Este martes, el jefe de Gobierno de la Ciudad Autónoma de Buenos Aires, Jorge Macri, inauguró la primera “Casa Familia”, en Villa Luro.
Para ser precisos, a diferencia de los Centros de Inclusión Social (CIS), “Casa Familia” promueve que las familias se puedan independizar. Así, los residentes se organizan en grupos para establecer acuerdos sobre el uso de los lugares comunes, asumir responsabilidades diarias como la limpieza, la cocina y la gestión de insumos.
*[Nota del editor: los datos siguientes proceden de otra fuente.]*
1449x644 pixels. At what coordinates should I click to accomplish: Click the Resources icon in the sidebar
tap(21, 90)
A su vez, cada “Casa Familia” tiene su espacio privado y también áreas comunes donde pueden capacitarse, trabajar en la reinserción laboral y desarrollan habilidades que permitan la autonomía económica.
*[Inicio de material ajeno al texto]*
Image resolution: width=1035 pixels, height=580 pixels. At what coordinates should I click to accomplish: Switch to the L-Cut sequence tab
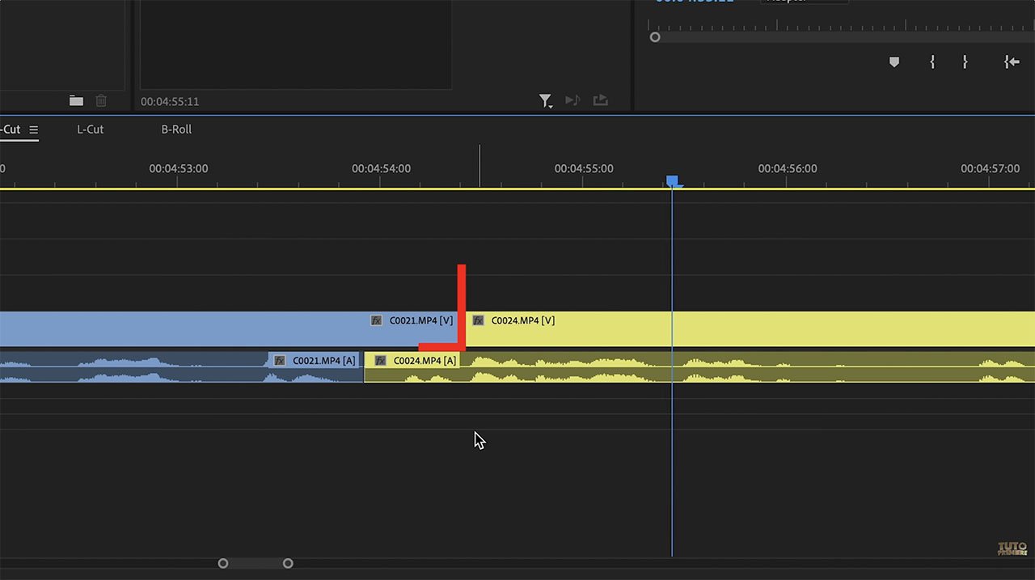point(90,129)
En el caso de “Casa Familia” Juana Manso, tiene capacidad para 41 personas y cuenta con un equipo específico para atender casos de violencia intrafamiliar. Además, ofrece cursos de carpintería, peluquería, manicuría y talleres de crianza, de prevención de enfermedades sexuales y de embarazos no buscados.
Jorge Macri sostuvo: “Con este programa pionero, la Ciudad ayuda a quienes están pasando por una situación difícil para que puedan salir adelante, mientras viven en un lugar que deben cuidar como propio. Es el último paso antes de empezar con un nuevo proyecto de vida”.
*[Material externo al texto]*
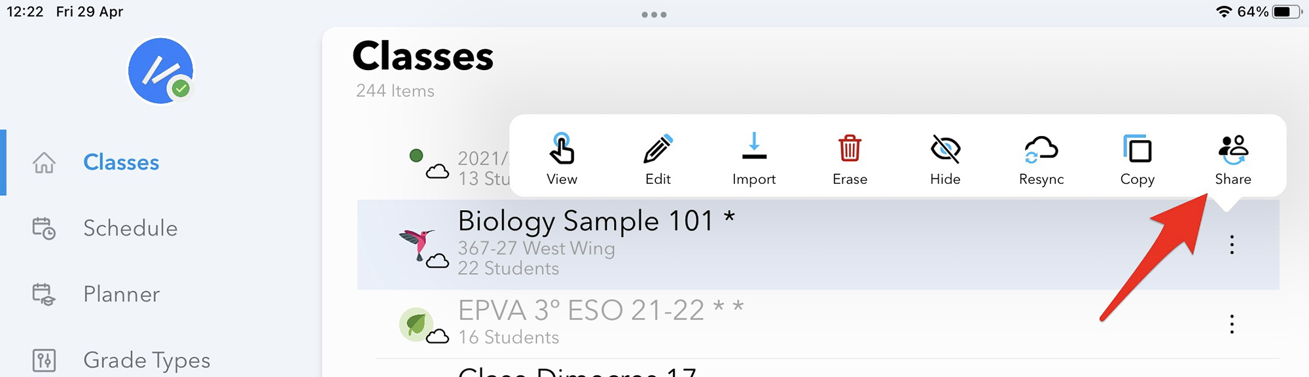The image size is (1309, 377).
Task: Toggle Hide for the selected class
Action: tap(945, 149)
Luego, el jefe de Gobierno aseveró que la calle “no es lugar para vivir”, por lo que apuntan a que ninguna persona duerma en ella y que todos puedan “rearmar su proyecto de vida con libertad” para mejorar “la convivencia” con todos los vecinos.
Por su parte, el ministro de Desarrollo Humano y Hábitat porteño, Gabriel Mraida, afirmó que trabajan “todos los días” para atender el problema de las personas en calle, y que dan “un paso más” en ese sentido.